GIVEN DATA |
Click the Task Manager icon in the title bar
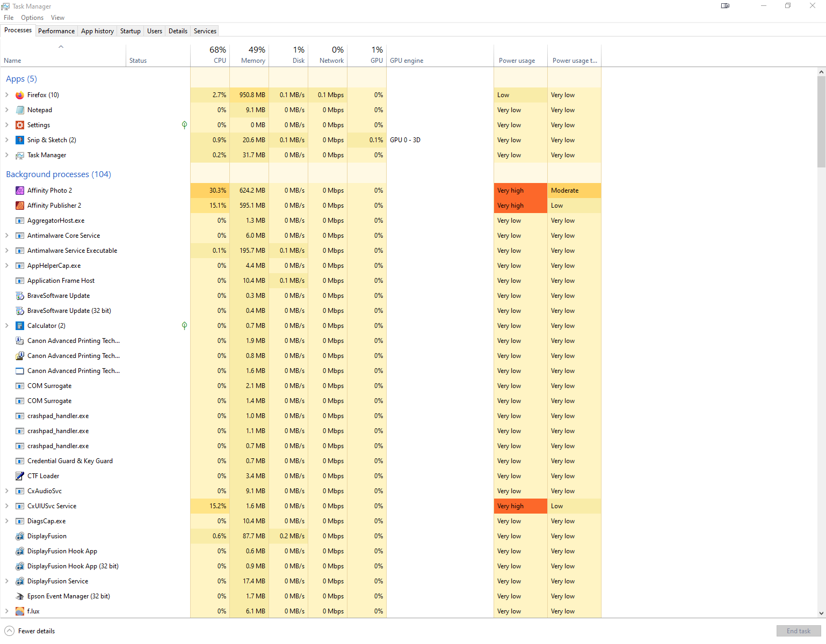 [6, 6]

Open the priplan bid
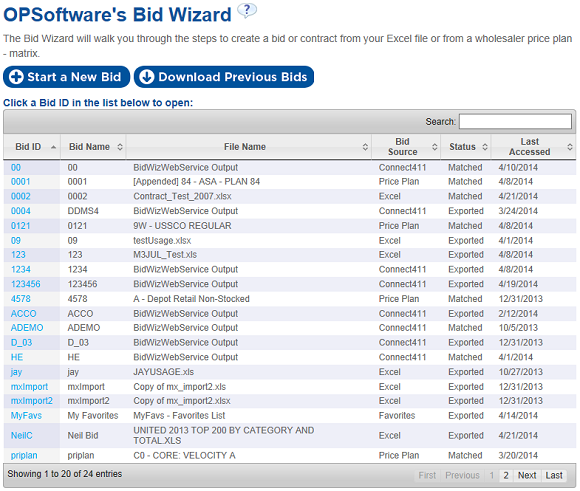click(24, 455)
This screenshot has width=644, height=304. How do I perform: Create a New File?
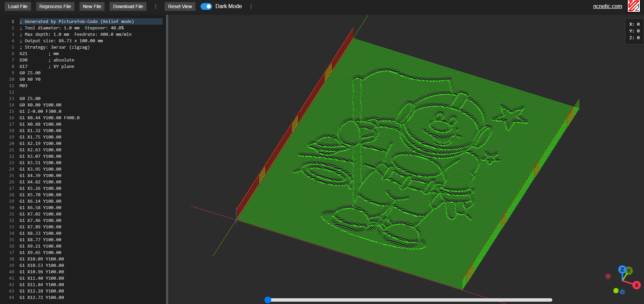[x=92, y=6]
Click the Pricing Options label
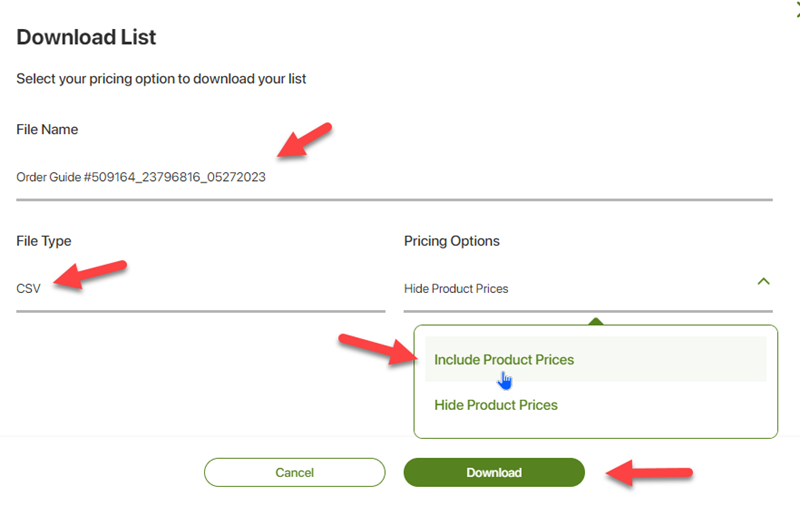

EXERCISE DETAILS | Your task is to transcribe, exactly and without additions, every line from the one that contains "This screenshot has" to the end of the entries above, both included. Omit all pictures.

FINISHED TASK |
This screenshot has width=644, height=304. How do I perform: Create a New File?
[x=92, y=6]
Click the Pricing Options label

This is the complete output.